_RECORDED DATA_
• • • •

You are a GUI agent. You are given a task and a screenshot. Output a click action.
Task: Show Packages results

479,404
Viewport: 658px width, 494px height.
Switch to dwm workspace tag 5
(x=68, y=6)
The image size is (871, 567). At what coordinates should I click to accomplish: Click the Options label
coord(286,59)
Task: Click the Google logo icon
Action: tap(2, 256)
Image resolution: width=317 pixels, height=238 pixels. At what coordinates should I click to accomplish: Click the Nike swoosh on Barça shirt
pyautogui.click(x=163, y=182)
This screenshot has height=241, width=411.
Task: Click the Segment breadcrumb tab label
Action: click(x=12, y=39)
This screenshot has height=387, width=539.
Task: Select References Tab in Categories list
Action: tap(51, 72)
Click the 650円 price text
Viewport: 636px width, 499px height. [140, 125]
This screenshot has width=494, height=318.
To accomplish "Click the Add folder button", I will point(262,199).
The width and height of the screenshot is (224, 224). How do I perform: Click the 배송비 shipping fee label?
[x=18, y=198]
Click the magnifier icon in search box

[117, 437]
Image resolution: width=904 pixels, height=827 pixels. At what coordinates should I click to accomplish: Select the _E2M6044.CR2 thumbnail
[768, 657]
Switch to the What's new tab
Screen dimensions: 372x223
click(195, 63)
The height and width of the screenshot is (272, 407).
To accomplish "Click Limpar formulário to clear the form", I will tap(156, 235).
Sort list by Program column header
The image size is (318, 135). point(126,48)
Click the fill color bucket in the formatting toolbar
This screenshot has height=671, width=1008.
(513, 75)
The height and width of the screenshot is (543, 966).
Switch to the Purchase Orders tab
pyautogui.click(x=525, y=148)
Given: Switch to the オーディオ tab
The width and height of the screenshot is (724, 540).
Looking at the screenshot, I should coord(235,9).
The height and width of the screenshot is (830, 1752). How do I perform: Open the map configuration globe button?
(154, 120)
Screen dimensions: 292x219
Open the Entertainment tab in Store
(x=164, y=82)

• • • •

_EXERCISE DETAILS_
Count the lines of the material above that contain the word "will", then give only that count.

_WRITTEN SOLUTION_
2